Due to its size, you won’t find dedicated macro keys. Instead, you can record macros using Corsair’s desktop software called Corsair Utility Engine (CUE). You can also use this software to create profiles that load when assigned to your favorite games, such as pre-determined key illumination, lighting effects, event assignments, key remapping, and more. But Corsair’s keyboard does provide a button to lock the Windows key, a button for setting the illumination at various brightness levels, and dedicated media keys.
Technically, keyboards without the number pad (tenkeyless) are compact, but this model is seemingly in its own class. It includes a number pad, but it’s shorter in width than the full-size “large” Pro L RGB version, but wider than the “small” Pro S RGB version. Thus, this “medium” Pro M version seemingly combines the best of both worlds by merging the number pad, arrow keys, and the INS/DEL/END keys together into one solution.

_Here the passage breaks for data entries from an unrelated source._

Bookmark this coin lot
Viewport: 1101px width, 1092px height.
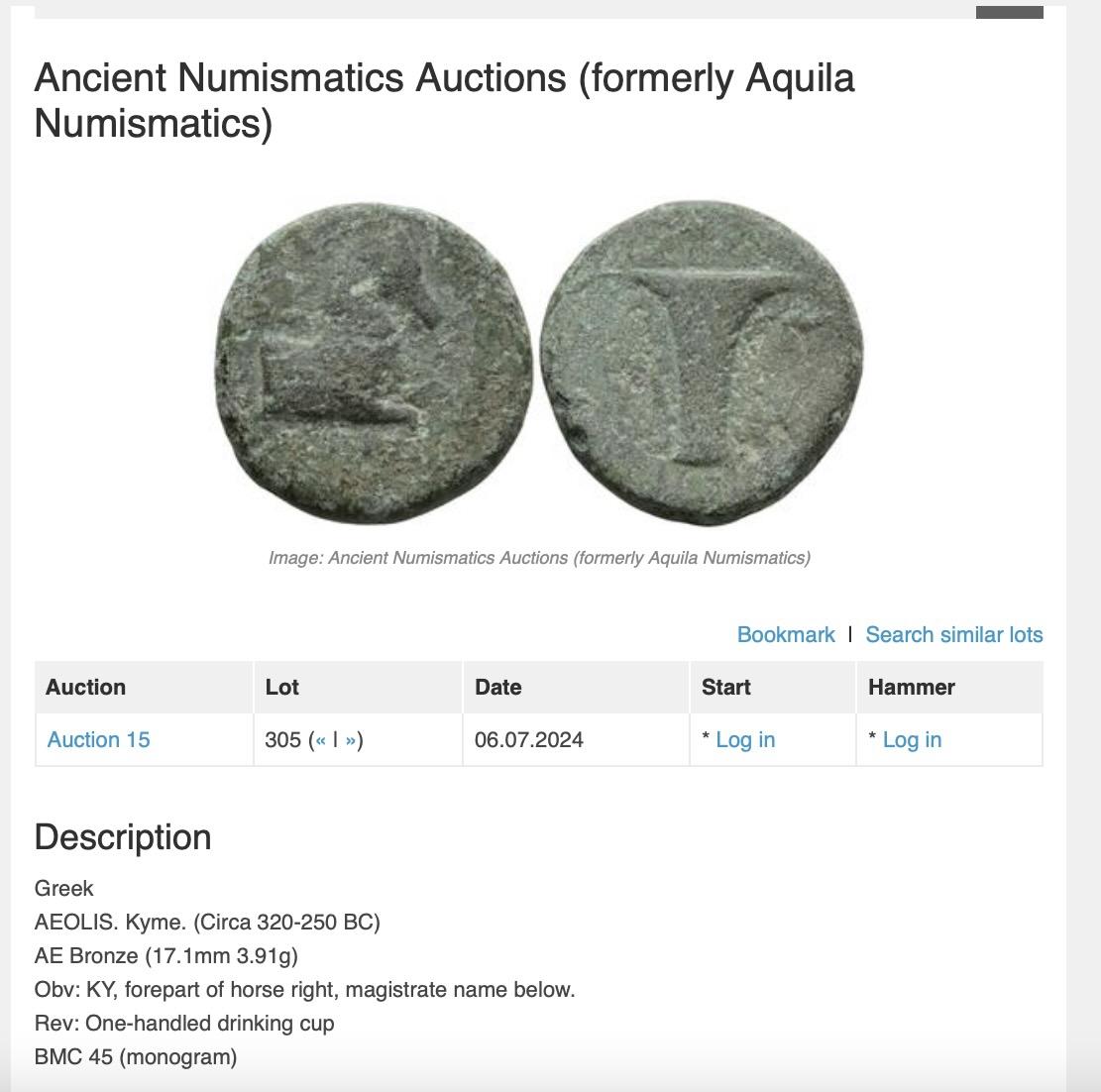coord(786,635)
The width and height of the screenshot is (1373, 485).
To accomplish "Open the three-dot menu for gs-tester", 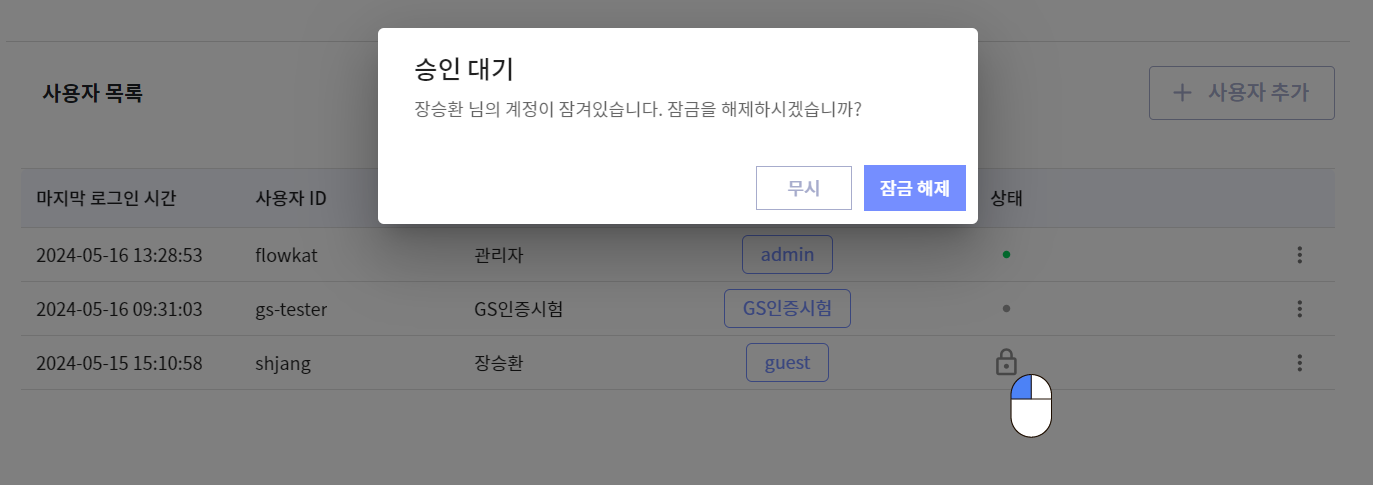I will click(x=1299, y=309).
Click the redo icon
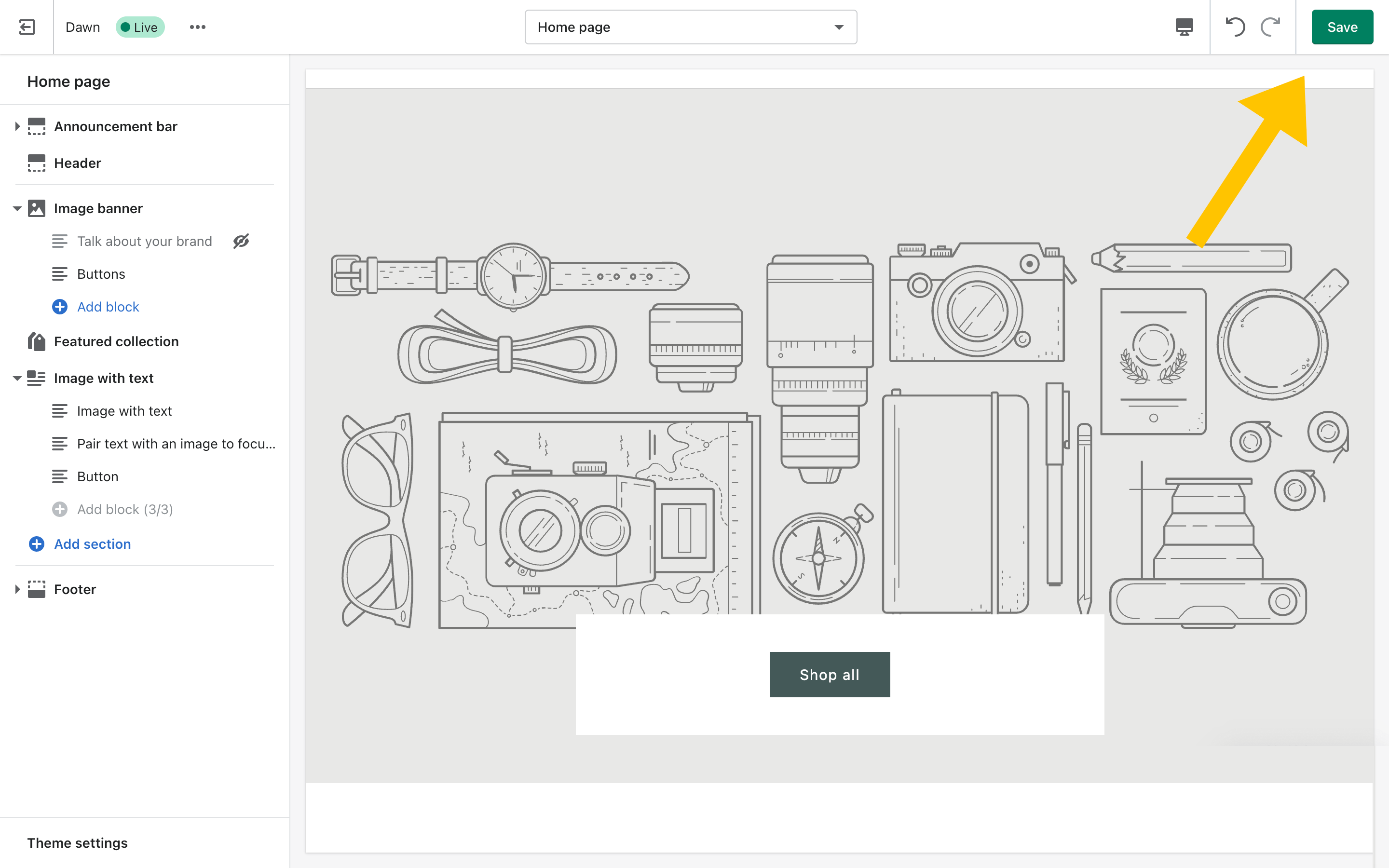1389x868 pixels. click(x=1270, y=27)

With the Pro M, there are no dedicated macro or media keys. On the macro front, you can assign commands to any key using the built-in “on-the-fly” system as seen with the other two models, or use Cooler Master’s “hassle free” software. Meanwhile, all media controls are piped through the function keys. But like the Pro L and Pro S versions, you get RGB per-key backlighting, a 32-bit processor handling your keystrokes, and silent tactile feedback via Cherry MX Brown switches. Versions served up with Cherry MX Blue, Red, and Silver switches are available as well.